Almost daily we learn of more suspects and arrests, clandestine command chains and hidden stashes of deadly weapons. Attention has shifted from the anonymous mob to the individuals who eagerly joined the frenzy.
World-altering events are not triggered by mobs, no matter how massive or passionate. History is made by individuals — one person, one decision, one act, one moment in time.
I wanted to look beyond the sheer size and force of the mob and into each distinct face, as if through a telephoto lens. As a photographer, I believe the human face is the universal language. What would these faces tell me? Scrutinizing each face, mostly white and male, I was stunned.
I saw teeth bared like fangs, neck veins bulging, mouths contorted, heads thrown back like wolves, eyes filled with bloodlust.
These are the human beings claiming superiority because of their white skin pigment? To whom, exactly, are they superior?
White supremacy is rage and hatred masquerading as a “scientific” principle that fair-skinned humans are genetically and culturally superior and should banish or subjugate all other races. Adherents hold that centuries ago, Europeans brought to America the world’s highest civilization, with its scientific and artistic achievement, enlightened philosophy and Christianity. Whiteness must be protected from annihilation at all costs. Supremacists degrade others as if they are not only of a different race, but of a different species altogether.
Which precious elements of white culture were the insurrectionists preserving? Among the suspects I know of no writers, artists or philosophers. No legal scholars, ethicists or teachers. Not one of them is a scientist, inventor or mathematician.
Where are the builders and thinkers essential for an educated and humane society?
In 2019, I taught incredibly bright students in the Democratic Republic of Congo, one of the world’s poorest nations. It is easy to blame countries for their own poverty and disease. We too easily forget that for centuries, our “superior” race brutally captured and enslaved millions of young Africans to fuel America’s economy. The massive wealth produced by their agonizing, demeaning labor was hoarded by merciless masters.

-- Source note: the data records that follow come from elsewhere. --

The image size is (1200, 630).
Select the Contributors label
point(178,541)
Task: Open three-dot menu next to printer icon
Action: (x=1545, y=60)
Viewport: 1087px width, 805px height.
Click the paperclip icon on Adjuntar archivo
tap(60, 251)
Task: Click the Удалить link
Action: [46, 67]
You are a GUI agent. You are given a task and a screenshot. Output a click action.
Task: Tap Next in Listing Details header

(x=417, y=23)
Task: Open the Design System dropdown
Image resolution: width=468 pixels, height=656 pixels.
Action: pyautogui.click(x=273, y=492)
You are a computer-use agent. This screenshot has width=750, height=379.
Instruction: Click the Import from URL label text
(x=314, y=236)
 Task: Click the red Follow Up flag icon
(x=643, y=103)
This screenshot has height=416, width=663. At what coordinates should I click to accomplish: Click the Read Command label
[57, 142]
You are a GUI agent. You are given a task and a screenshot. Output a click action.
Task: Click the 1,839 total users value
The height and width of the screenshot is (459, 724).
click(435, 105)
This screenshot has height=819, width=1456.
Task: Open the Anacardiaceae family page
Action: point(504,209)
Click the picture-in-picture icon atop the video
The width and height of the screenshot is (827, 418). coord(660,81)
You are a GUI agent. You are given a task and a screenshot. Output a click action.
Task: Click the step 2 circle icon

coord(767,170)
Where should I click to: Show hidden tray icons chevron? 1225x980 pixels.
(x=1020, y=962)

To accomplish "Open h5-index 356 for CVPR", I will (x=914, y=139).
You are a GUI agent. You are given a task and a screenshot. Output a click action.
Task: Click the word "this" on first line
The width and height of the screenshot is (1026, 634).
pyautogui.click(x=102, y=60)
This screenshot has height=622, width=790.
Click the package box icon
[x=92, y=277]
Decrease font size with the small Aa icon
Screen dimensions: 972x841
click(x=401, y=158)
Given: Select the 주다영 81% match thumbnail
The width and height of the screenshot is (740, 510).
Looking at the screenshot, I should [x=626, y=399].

From 1885 to 1960, Belgian white supremacists occupied Congo, looting rich land and resources from largely industrious and peaceful tribes. King Leopold’s bloody reign sanctified murder, rape, torture and mutilation with the pious and pernicious lie of Christian benevolence. When Congo finally ousted Belgium and elected its first president, the American government assassinated him.
To read Congo’s history is to weep for its people.
Crime and corruption exist in every nation. But the Africans who kindly befriended me strive tirelessly to master new skills, work from dawn to dark in small kiosks, create art and music to give voice to their people, become doctors and professors,
With all my white, middle-class, American advantages in life, I felt acutely inferior to them.
In Congo, I found inspiration. I found hope, determination, and grit. I found vibrant beauty in the dark faces of earnest, polite, magical children. The Congolese I know do not bitterly claim victimhood as white supremacists do. Looking toward to the future with cautious but clear-eyed optimism, they are not dispirited by their challenges.
I may walk around in white European skin, but I am neither intelligent nor resilient enough to face the trials they do. Their spunk and spirit put me to shame.
To white supremacists, I say: Do not crow about your concocted superiority under the banner of our flag or in the name of Jesus Christ. You are a pox on your race, nothing more than a reincarnation of its most brutal despots.
Mobs are nothing more than individuals consumed by hysteria and hatred. Democracy can only be preserved by bold individuals who honor equality over imagined superiority — one person, one courageous decision, one compassionate act, one fleeting moment at a time.
Ann Florence taught English in a predominantly white school, weaving black history, current events empathy, and courage into her curriculum. When she refused to follow a policy that violated her district’s testing ethics standards, she was terminated.